▸ TASK DESCRIPTION
Exactly the lines from the line with "You are a computer-use" through the final line of the records below, both ends included, are to be set down. Do not include pictures.
▼▼▼
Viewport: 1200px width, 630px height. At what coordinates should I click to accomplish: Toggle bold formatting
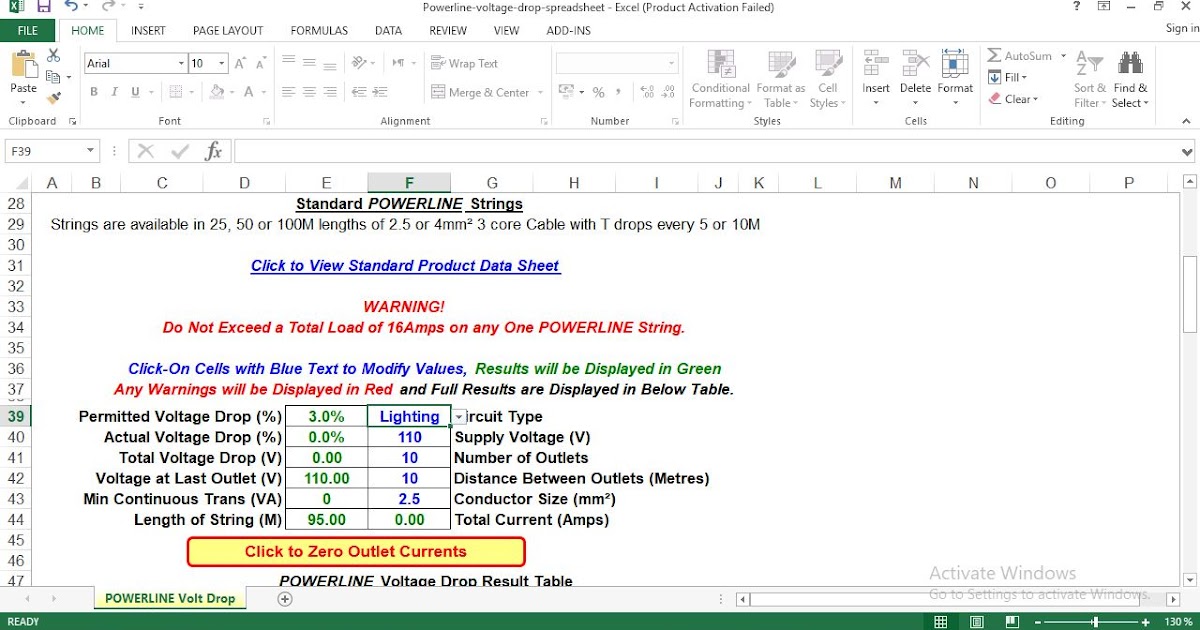[93, 91]
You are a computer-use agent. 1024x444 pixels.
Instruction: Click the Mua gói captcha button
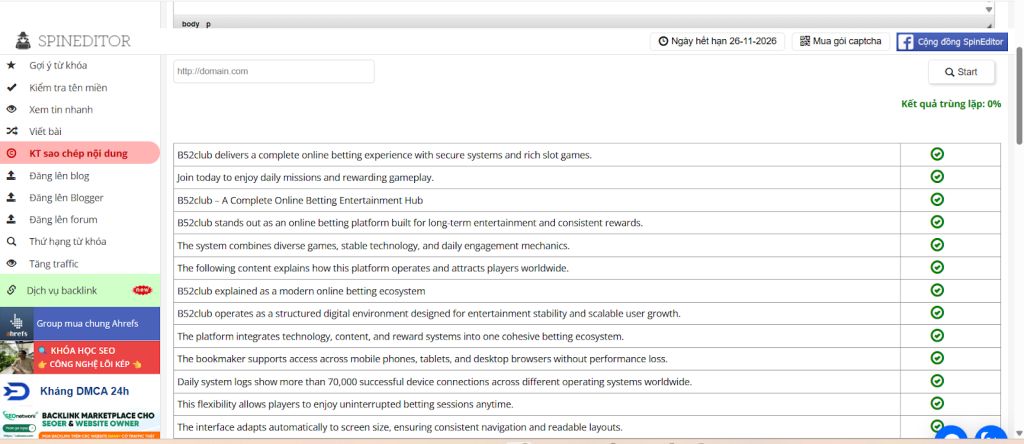[840, 41]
▲▲▲
▸ THE COMPLETED TASK
You are a computer-use agent. 1024x444 pixels.
Instruction: Click the Mua gói captcha button
[840, 41]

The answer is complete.